A guy phones a law office and says, "I want to speak to my lawyer." The receptionist replies, "I'm sorry but he died last week." The next day he phones again and asks the same question. The receptionist replies, "I told you yesterday, he died last week." The next day the guy calls again and asks to speak to his lawyer. By this time the receptionist is getting annoyed and replies, "I keep telling you that your lawyer died last week. Why do you keep calling?" The guy responds, "Because I just love hearing it."
A Scottish Presbyterian is rescued after many years on a desert island. As he stands on the deck of the rescuing vessel, the captain says to him, "I thought you were stranded alone. How come I can see three huts on the beach?" - "Well," replies the castaway, "that one there is my house and that one there is where I go to church." - "And the third one?" asks the skipper. - "Oh, that's my old church."

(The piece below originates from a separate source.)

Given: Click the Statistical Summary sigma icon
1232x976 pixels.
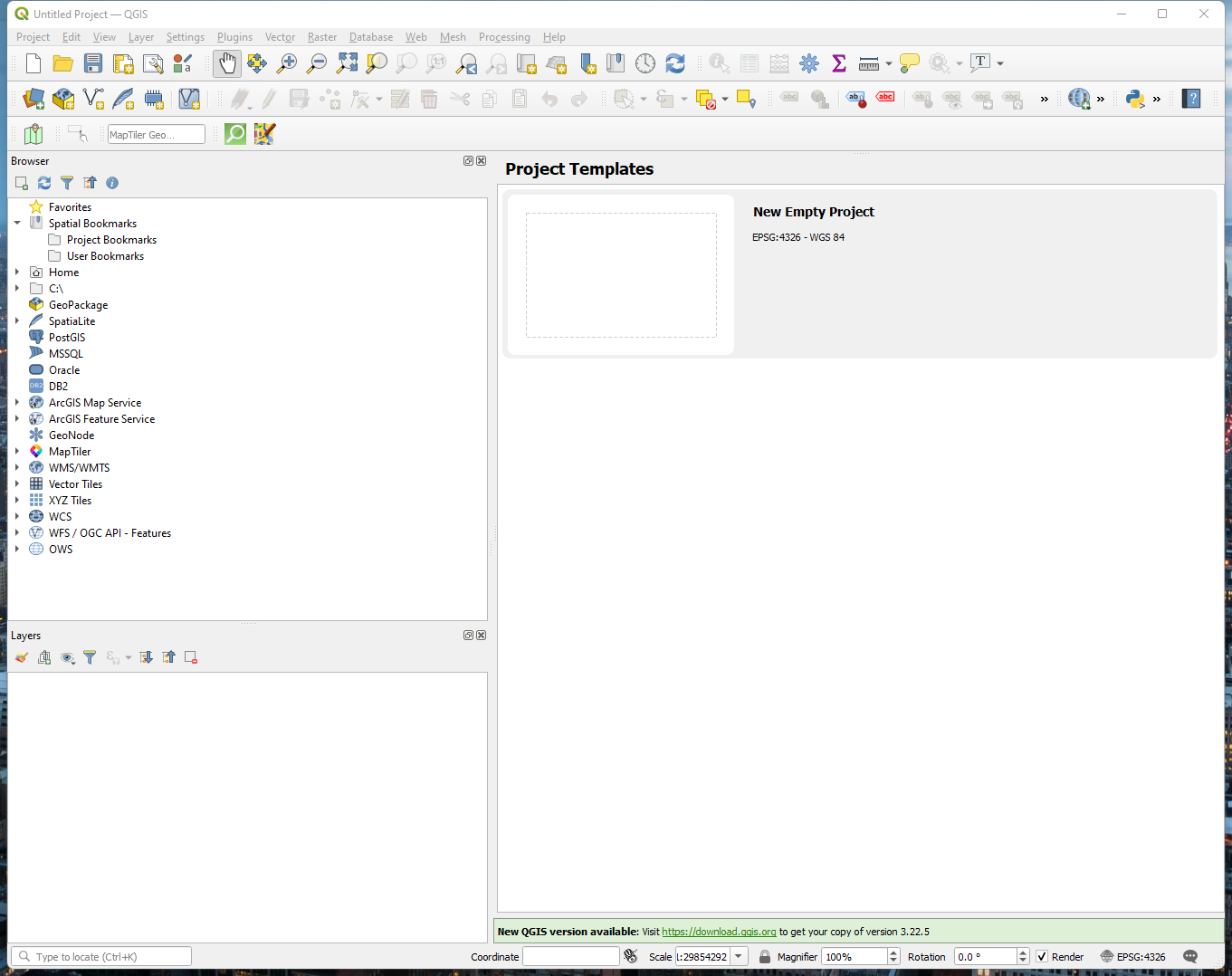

Little tommy says to his mum "Where do babies come from mummy? "The stork brings them" she says "Oh" says tommy "Who fucked the stork?"
I tried to open a new e mail account today, When it asked me to enter a password I entered "penis" Message flashed up "PASSWORD REJECTED, TOO SHORT" I thought, how the fuck does yahoo know the size of my prick ??
Everybody knows. On the other hand, my dick is soooooooooo big: It has it's own zip code. The time my dick is on is an hour behind mine. True It has it's own hedge fund. It was with SAC, but they fired my dick, because they said one big dick was enough. My dick is so big, it has a personal assistant who sees to it 's every need, even daily personal massages. Ok, most of the time, that's me. My dick is so big, I have to check it at the door of nightclubs. I have to wear a back brace. My dick gets its own junk mail. Again, true. Check my inbox. I shop for my dick at Petsmart. In the cold weather, it likes to wear those crocheted vests with the hat. My dick is soooooo big, when I used "mybigdick" as a password on Yahoo, the response was "Yes Sir". PS. I will be withdrawing (pun intended) from the Presidential Campaign this afternoon.
Cold War History It is not widely known, but, back in the 80s, the Soviet Propaganda Anegcy contacted an American condom manufacturer and ordered 10 crates of 24-inch condoms "for use by the Soviet Special Forces." The issue was escalated to the State Department, because of the potential impact on how the world perceived our chief rival power, and James Baker himself brought it to Ronald Reagan's attention. The Great Communicator took but an instant to solve the problem: "Tell them to fill the order and stamp the crates 'Size - Medium.'"
you think that's something. I was rejected by selective service for flat feet, but my dick went to West Point. 3rd in it's class, btw.
no nomination for you. Funny though. Can someone direct me to the "Politically Correct Joke Thread", AKA the "Unfunny Joke Thread"?